Because pulp fiction is a special form of art. It’s a “low art,” which means it didn’t have the luxury of being something that people like to pose with. It had to deliver. It had to support itself by what it did for people, and that gives it an edge of realness over the high-art forms — paintings by Matisse, novels by Joyce, that kind of thing.
But for a long-form storyteller — a novelist, a screenwriter, an epic poet, whatever — the best part is the speed with which the pulps were rushed to press, and the relative carelessness with which they were edited. That means a writer can find all kinds of useful stuff in them — examples of daring brilliance, of thumbfingered bodgery, and of everything in between — that would never have survived the editing process at a book publishing house. They are a rich source both of shining examples and of horrible warnings, as Catherine Aird would say. They are ... like all of us.

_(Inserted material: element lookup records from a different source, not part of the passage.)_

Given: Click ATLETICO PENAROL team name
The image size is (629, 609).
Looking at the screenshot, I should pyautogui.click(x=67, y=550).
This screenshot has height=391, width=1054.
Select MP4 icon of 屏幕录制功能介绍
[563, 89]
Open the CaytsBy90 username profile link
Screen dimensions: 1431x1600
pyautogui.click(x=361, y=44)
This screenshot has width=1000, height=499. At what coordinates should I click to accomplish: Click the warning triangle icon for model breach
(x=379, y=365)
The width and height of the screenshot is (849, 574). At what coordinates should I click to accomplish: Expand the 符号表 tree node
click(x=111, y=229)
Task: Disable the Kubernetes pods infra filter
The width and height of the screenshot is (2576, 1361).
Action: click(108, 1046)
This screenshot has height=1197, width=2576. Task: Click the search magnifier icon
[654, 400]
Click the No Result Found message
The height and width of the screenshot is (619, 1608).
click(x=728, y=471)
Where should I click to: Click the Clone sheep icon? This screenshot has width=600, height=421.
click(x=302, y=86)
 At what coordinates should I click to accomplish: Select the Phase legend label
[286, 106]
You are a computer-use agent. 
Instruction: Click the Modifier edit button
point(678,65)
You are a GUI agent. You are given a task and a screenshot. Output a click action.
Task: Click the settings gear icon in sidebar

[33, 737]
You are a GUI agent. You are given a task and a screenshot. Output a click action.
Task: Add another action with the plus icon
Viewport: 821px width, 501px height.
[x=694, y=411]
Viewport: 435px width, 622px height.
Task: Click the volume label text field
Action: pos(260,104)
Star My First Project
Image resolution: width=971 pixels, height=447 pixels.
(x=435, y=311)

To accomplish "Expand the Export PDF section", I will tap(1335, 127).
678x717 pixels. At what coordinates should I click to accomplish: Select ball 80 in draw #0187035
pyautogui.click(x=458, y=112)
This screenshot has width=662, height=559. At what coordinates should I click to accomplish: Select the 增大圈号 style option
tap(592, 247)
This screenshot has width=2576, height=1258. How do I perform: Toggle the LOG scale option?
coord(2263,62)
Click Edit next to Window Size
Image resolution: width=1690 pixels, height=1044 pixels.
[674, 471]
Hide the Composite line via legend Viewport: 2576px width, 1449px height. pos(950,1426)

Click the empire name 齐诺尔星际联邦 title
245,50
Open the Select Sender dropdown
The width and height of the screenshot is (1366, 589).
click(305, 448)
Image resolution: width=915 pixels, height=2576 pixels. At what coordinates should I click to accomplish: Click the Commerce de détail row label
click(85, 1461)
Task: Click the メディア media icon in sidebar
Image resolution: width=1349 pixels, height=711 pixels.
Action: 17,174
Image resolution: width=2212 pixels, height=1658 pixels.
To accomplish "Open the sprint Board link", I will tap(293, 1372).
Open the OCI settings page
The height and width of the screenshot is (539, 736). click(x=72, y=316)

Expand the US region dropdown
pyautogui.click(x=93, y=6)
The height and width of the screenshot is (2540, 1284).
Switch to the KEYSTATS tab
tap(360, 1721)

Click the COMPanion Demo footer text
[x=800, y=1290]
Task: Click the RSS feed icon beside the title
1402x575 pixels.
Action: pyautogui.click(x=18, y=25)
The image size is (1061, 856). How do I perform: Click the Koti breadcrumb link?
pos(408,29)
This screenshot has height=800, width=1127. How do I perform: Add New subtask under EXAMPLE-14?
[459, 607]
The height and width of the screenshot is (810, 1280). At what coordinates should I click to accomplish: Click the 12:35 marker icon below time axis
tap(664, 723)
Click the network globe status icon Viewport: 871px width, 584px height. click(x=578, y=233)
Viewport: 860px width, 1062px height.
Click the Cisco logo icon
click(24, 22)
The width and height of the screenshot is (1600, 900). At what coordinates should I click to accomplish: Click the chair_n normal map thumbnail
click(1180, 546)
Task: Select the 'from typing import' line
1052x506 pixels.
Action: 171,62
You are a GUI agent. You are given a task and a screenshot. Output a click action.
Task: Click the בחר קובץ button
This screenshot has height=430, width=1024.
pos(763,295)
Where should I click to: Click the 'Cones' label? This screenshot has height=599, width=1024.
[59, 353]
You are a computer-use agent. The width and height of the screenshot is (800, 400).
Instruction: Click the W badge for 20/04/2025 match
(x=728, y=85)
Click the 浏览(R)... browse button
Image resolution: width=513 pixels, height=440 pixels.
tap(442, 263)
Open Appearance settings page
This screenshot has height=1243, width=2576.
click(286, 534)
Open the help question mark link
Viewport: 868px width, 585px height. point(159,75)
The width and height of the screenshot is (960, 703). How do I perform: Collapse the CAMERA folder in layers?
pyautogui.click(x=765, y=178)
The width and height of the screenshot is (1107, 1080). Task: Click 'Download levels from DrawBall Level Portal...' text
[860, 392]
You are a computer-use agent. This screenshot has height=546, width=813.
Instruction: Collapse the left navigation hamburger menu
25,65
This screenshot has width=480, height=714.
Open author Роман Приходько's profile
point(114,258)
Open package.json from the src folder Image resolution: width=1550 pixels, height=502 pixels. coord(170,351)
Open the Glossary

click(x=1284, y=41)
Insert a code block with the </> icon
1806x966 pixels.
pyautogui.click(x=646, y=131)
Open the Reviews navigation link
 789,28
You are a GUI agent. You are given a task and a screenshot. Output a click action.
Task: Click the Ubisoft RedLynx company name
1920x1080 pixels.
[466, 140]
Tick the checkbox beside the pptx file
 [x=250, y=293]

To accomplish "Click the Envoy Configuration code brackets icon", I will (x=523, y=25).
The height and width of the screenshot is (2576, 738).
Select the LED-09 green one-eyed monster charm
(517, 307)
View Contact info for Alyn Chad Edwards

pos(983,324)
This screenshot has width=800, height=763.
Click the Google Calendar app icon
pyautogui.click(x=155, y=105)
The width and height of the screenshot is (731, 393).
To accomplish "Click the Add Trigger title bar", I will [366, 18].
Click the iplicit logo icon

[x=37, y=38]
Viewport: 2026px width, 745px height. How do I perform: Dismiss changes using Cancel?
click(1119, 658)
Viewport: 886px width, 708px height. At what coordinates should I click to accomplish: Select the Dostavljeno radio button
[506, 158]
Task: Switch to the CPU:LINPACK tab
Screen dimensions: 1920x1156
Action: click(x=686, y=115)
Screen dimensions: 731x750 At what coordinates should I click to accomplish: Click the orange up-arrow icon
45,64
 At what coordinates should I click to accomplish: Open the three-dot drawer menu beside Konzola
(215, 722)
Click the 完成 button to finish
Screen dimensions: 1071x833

Literature is like any other art. We want it to do something for us — and the pulp classics did it. We can learn much and get great enjoyment by noticing and unpacking how they did. We can also gain great insights into the world our grandparents lived in from studying the stories they loved.
There is certainly some trash in pulp-land, and even much of the good pulp is very rough; after all, you could not make money writing pulp stories if you took the time to really polish your drafts. But if you love a good rock-'em-sock-'em, or sappy romance, or goofy space opera — quit apologizing, friend, and settle down and take your shoes off. Here you are among kindred spirits.